• Prompt:
The result should be an exact copy of only the lines from the one with "Where should I" through the last line of the data below, with pictures omitted.
· · ·
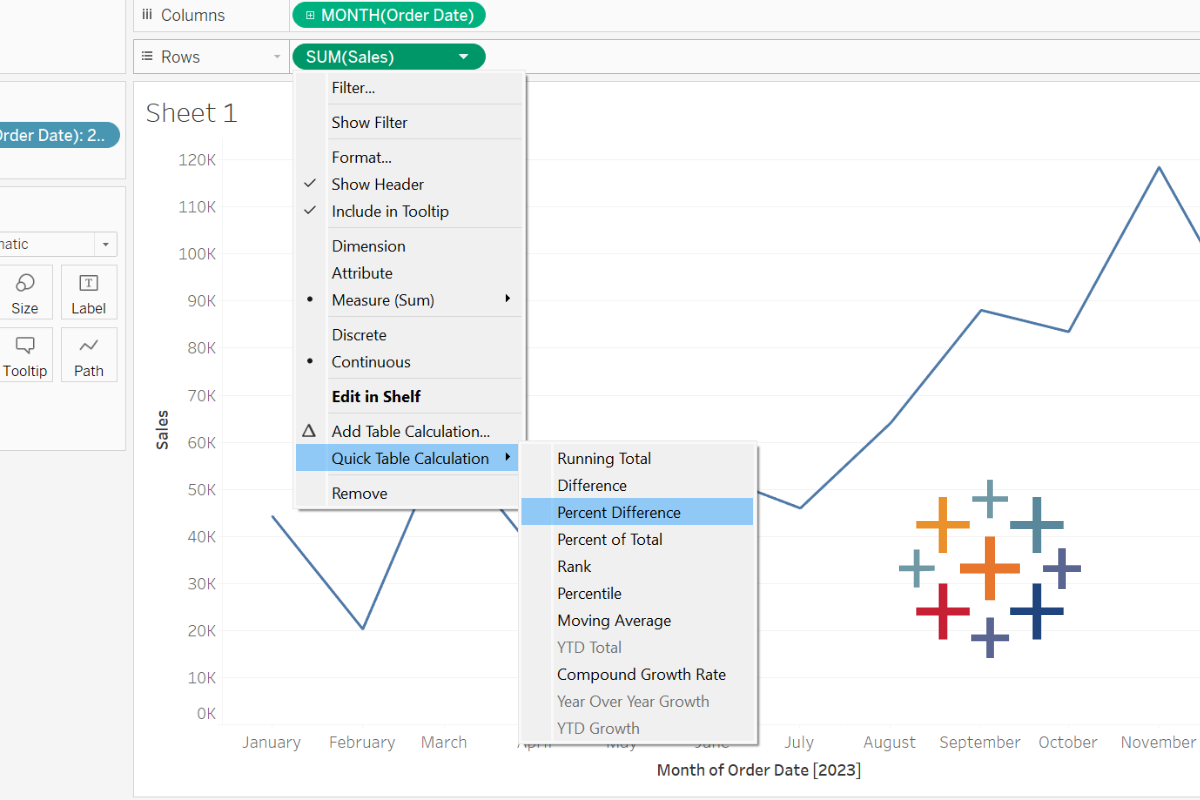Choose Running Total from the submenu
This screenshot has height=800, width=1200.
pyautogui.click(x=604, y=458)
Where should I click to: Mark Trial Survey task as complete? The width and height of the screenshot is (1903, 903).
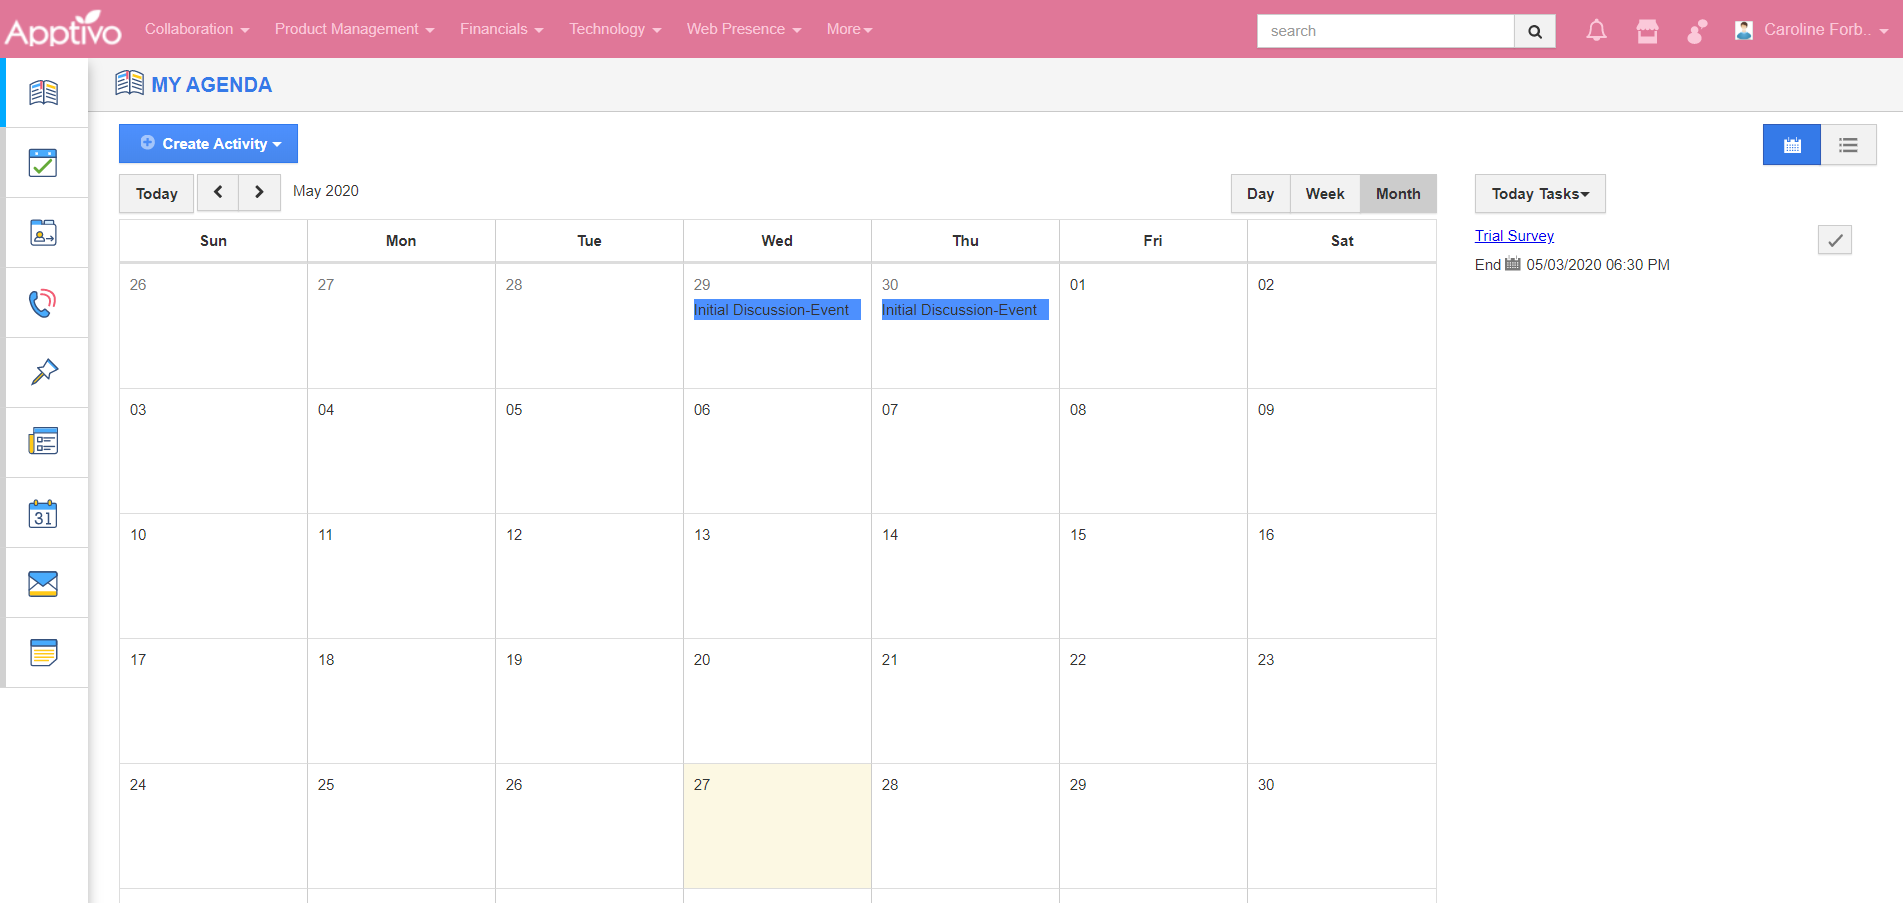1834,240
· · ·
• Result for this task:
Where should I click to: Mark Trial Survey task as complete? The width and height of the screenshot is (1903, 903).
1834,240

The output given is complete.